Discussion:
Running "MPI" program on "Cluster"
(too old to reply)
Meenal Chougule
2013-09-26 06:17:19 UTC
Permalink
Hello everyone,

I have a program having Master and Slave kind of nature. I want to execute those on a cluster.

for cluster there is a master and 2 slaves. cluster master does decomposition of work and slave executes that.

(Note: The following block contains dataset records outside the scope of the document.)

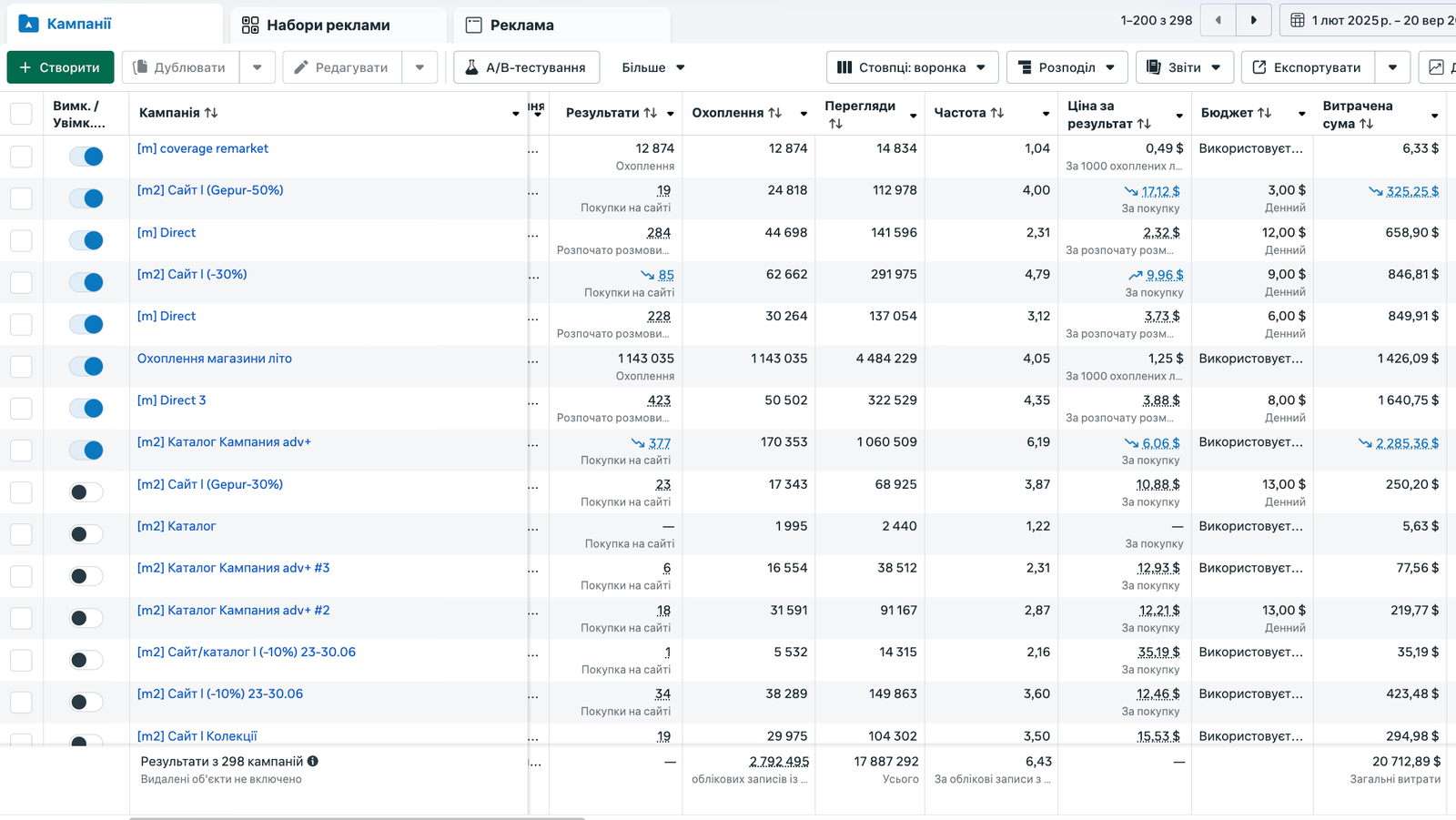
Task: Expand the Стовпці: воронка dropdown
Action: (x=912, y=67)
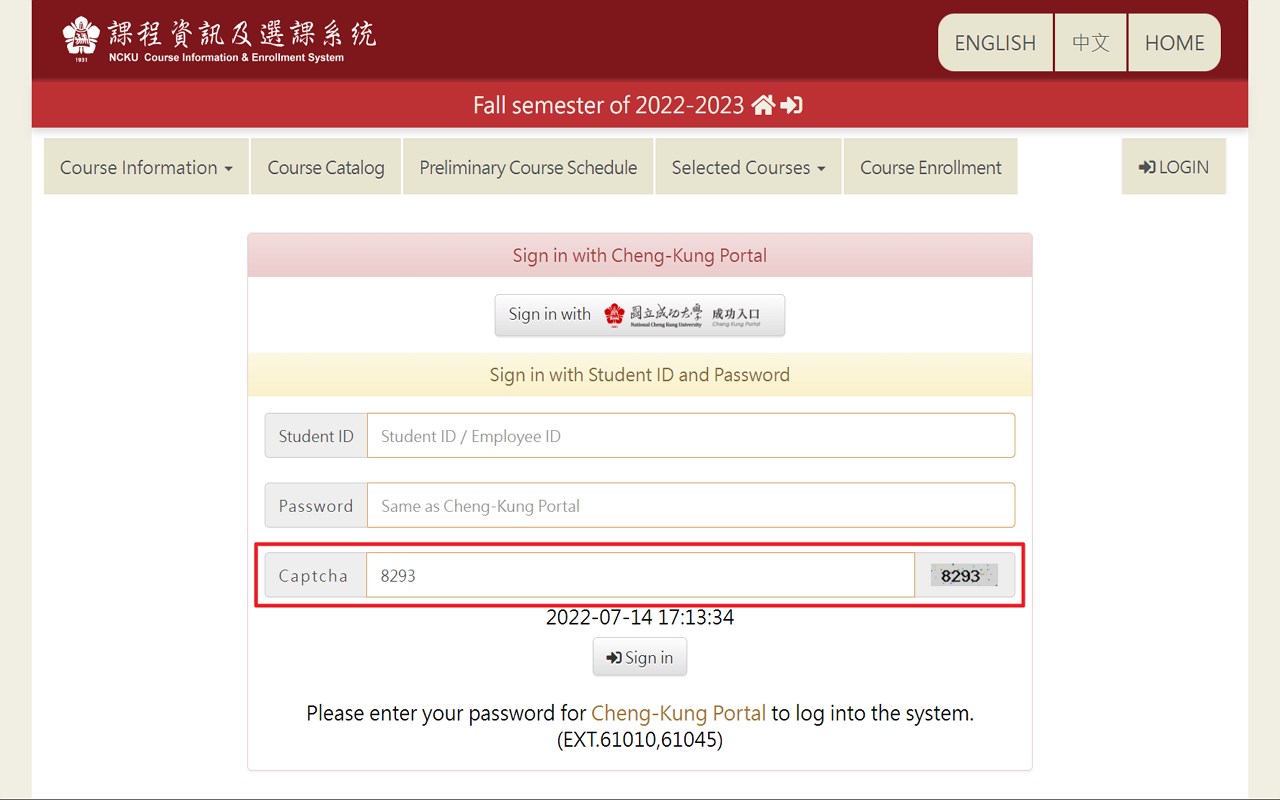Screen dimensions: 1280x800
Task: Open the Course Catalog page
Action: [x=326, y=167]

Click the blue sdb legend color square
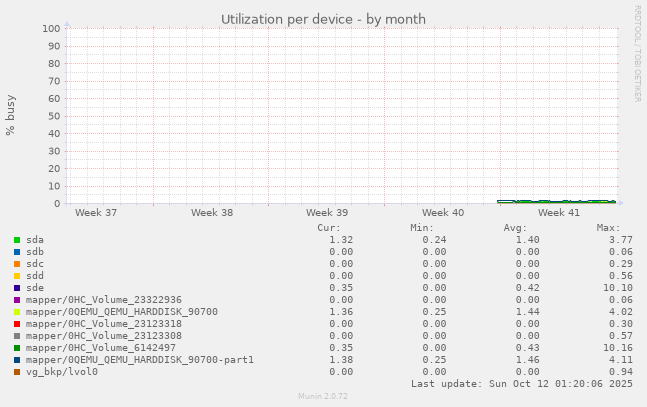coord(17,252)
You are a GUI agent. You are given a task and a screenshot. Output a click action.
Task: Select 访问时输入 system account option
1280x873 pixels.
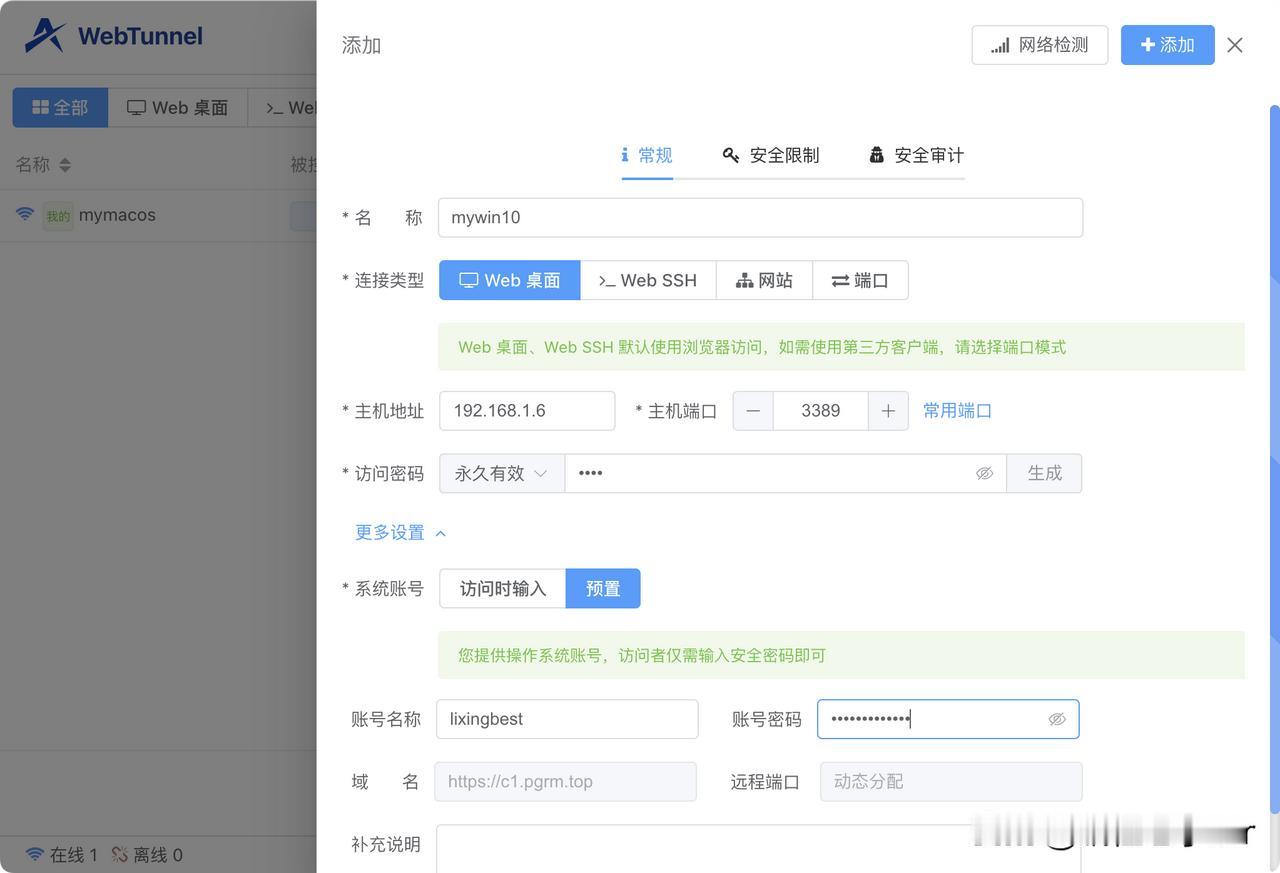click(502, 588)
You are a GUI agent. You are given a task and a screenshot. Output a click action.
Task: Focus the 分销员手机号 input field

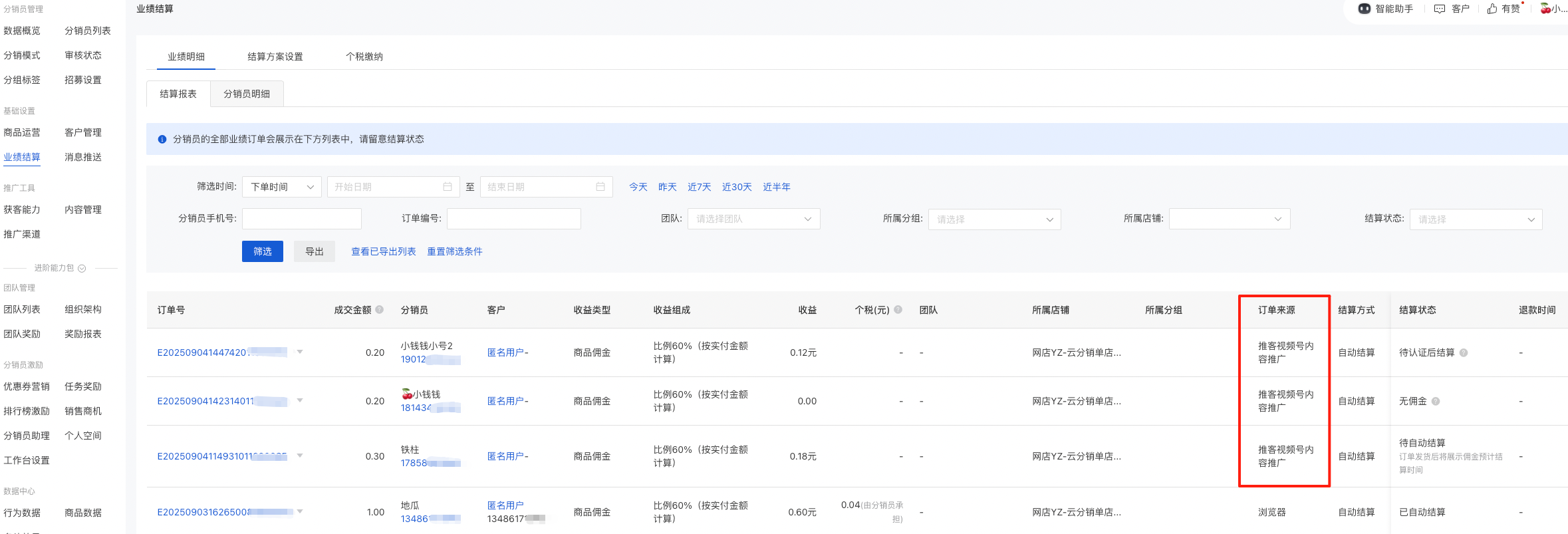coord(301,219)
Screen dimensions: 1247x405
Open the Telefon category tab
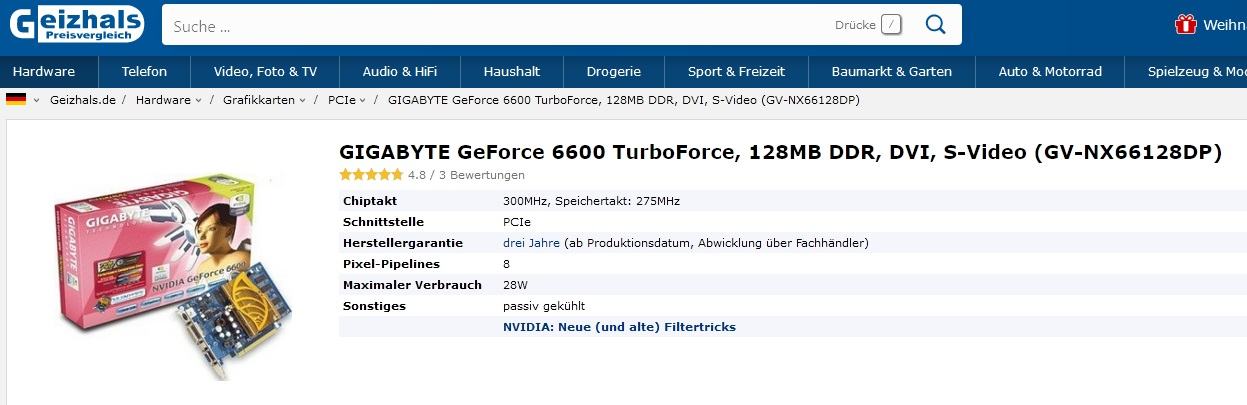[x=144, y=72]
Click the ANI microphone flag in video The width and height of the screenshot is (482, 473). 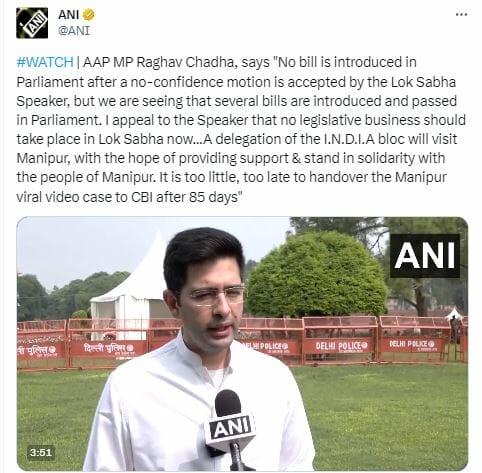[230, 428]
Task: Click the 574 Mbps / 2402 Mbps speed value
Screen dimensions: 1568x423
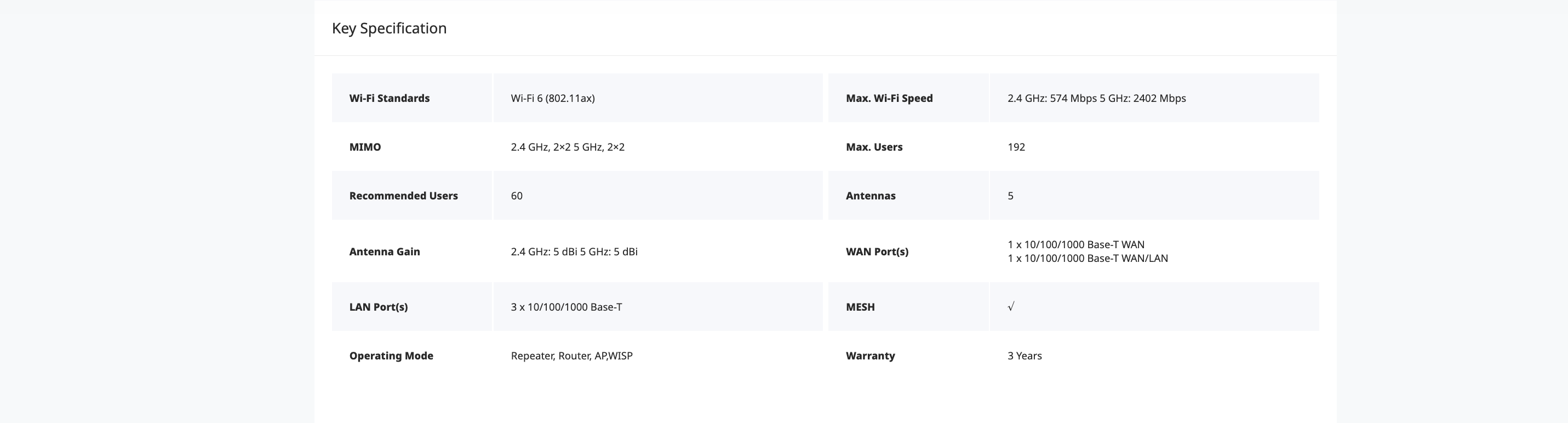Action: tap(1096, 99)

i know IP`s of both slave but i want to know the command by which i can execute the or options in mpirun.


Thanku,
M D C
blmblm@myrealbox.com
2013-09-26 16:45:50 UTC
Permalink
Post by Meenal Chougule
Hello everyone,
I have a program having Master and Slave kind of nature. I want to execute those on a cluster.
for cluster there is a master and 2 slaves. cluster master does decomposition of work and slave executes that.
i know IP`s of both slave but i want to know the command by which i can execute the or options in mpirun.
I'm not sure what "the or options in mpirun" means here (maybe a
typo?), and I'm not sure I understand your situation, but some
comments/questions that might clarify:

Traditionally (MPI 1.x) MPI programs were strictly SPMD ("single
program, multiple data"), and in this model you would have a
single executable, compiled from code that includes processing for
both master and slave, and you would launch three copies of this
executable with "mpirun", and each copy would know (based on the
output of MPI_Comm_rank) whether it should behave as the master or
a slave.

MPI 2.x adds other options -- processes can spawn other processes, and
mpirun can launch more than one executable.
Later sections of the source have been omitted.